When you reach the line containing "Collapse the e2e folder" in the records below, start copying exactly, and stop once you have copied the line containing "Given: Expand chevron beside duties & tax".

===== Data for this task

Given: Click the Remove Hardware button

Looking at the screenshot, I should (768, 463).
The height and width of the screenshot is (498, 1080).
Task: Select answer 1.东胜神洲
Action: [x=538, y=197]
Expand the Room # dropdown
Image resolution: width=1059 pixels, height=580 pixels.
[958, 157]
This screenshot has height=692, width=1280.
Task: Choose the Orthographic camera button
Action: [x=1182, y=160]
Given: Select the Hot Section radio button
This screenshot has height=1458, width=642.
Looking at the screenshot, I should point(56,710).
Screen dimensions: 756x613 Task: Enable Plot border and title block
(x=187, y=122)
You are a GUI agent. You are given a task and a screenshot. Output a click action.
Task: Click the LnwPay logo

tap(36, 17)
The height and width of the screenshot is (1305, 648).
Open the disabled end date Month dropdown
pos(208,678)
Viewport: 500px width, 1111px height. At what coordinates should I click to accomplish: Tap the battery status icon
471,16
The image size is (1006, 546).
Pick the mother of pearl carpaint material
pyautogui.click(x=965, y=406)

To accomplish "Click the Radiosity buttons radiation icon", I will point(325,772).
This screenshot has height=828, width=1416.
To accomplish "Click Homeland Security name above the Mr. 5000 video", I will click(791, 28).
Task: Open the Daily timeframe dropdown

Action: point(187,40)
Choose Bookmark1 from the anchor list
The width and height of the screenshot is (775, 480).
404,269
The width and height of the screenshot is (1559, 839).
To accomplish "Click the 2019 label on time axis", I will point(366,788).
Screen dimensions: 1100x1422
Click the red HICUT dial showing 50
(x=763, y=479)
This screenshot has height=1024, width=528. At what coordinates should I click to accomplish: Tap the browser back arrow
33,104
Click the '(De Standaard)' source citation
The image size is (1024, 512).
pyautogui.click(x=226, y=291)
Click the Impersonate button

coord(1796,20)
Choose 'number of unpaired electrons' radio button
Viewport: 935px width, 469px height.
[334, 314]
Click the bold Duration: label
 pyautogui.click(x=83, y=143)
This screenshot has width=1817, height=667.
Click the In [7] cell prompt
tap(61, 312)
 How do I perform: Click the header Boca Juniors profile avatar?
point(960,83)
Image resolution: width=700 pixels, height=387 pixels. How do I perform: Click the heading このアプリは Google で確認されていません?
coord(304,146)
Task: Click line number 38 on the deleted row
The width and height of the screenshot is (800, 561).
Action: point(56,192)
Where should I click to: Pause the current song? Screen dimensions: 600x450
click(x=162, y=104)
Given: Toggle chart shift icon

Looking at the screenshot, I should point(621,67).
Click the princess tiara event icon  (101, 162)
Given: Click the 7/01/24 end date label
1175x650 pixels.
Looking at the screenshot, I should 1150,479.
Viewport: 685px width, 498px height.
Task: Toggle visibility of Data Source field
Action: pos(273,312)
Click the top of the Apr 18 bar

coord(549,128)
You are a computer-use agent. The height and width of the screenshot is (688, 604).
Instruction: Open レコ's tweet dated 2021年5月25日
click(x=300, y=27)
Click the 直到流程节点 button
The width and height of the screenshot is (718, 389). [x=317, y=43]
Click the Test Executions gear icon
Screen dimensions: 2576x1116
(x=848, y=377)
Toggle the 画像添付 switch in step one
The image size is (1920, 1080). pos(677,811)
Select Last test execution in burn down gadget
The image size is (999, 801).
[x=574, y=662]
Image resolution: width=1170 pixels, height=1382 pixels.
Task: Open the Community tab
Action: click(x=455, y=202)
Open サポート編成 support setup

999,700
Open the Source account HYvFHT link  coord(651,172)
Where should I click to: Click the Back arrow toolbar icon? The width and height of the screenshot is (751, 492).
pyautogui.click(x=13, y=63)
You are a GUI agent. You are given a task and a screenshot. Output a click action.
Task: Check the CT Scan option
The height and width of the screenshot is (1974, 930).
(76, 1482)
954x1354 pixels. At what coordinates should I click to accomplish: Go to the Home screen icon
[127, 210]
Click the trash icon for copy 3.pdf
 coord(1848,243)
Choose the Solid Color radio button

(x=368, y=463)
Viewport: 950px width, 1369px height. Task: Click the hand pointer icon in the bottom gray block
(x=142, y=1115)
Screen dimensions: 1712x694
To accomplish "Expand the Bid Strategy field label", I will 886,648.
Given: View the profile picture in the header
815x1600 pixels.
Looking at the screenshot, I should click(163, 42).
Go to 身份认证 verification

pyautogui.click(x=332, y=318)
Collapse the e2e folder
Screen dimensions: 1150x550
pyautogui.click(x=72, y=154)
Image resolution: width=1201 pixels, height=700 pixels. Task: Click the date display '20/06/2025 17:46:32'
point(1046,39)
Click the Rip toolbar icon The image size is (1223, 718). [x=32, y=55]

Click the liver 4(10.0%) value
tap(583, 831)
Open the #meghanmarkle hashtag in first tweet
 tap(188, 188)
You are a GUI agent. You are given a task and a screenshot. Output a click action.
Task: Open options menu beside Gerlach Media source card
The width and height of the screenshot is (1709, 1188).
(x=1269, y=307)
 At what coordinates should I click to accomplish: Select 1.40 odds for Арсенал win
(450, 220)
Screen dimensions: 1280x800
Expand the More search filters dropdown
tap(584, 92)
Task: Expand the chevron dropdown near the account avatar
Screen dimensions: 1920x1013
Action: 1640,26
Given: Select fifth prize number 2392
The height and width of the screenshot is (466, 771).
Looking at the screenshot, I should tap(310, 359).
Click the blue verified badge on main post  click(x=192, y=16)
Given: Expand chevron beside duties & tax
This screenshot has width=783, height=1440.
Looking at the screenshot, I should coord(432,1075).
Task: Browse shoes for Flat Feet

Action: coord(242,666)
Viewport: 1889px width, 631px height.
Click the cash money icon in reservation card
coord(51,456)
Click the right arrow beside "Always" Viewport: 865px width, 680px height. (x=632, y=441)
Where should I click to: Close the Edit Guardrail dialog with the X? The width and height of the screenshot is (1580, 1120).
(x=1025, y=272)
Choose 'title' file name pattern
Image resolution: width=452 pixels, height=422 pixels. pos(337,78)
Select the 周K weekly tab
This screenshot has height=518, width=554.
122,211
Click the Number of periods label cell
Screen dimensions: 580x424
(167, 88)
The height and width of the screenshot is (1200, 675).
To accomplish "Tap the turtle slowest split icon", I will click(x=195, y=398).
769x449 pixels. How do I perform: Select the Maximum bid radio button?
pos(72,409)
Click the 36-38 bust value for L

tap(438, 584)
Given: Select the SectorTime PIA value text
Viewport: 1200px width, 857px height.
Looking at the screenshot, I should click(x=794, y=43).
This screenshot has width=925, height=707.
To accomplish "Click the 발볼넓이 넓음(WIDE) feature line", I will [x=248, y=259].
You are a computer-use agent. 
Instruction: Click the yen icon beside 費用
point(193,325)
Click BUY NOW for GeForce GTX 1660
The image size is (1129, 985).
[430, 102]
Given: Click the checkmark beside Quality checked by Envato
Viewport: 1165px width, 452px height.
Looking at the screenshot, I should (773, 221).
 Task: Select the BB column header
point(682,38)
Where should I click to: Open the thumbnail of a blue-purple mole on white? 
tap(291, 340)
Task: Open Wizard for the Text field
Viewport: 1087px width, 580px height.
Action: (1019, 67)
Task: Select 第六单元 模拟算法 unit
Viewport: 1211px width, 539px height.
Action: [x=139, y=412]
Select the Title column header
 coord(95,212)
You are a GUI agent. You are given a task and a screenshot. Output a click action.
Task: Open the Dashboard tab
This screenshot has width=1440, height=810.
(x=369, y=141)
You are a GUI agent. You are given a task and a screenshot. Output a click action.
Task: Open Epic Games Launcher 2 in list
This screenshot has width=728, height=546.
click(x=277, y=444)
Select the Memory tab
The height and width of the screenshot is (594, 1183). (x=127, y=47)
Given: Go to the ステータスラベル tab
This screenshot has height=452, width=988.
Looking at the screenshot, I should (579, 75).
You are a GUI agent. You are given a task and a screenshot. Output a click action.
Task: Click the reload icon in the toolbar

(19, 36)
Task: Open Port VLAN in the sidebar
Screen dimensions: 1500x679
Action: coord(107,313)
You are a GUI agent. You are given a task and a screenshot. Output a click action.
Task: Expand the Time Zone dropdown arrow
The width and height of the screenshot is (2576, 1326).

==========

:: Written solution ::
Collapse the e2e folder
Screen dimensions: 1150x550
pyautogui.click(x=72, y=154)
Image resolution: width=1201 pixels, height=700 pixels. Task: Click the date display '20/06/2025 17:46:32'
point(1046,39)
Click the Rip toolbar icon The image size is (1223, 718). [x=32, y=55]

Click the liver 4(10.0%) value
tap(583, 831)
Open the #meghanmarkle hashtag in first tweet
 tap(188, 188)
You are a GUI agent. You are given a task and a screenshot. Output a click action.
Task: Open options menu beside Gerlach Media source card
The width and height of the screenshot is (1709, 1188).
(x=1269, y=307)
 At what coordinates should I click to accomplish: Select 1.40 odds for Арсенал win
(450, 220)
Screen dimensions: 1280x800
Expand the More search filters dropdown
tap(584, 92)
Task: Expand the chevron dropdown near the account avatar
Screen dimensions: 1920x1013
Action: 1640,26
Given: Select fifth prize number 2392
The height and width of the screenshot is (466, 771).
Looking at the screenshot, I should tap(310, 359).
Click the blue verified badge on main post  click(x=192, y=16)
Given: Expand chevron beside duties & tax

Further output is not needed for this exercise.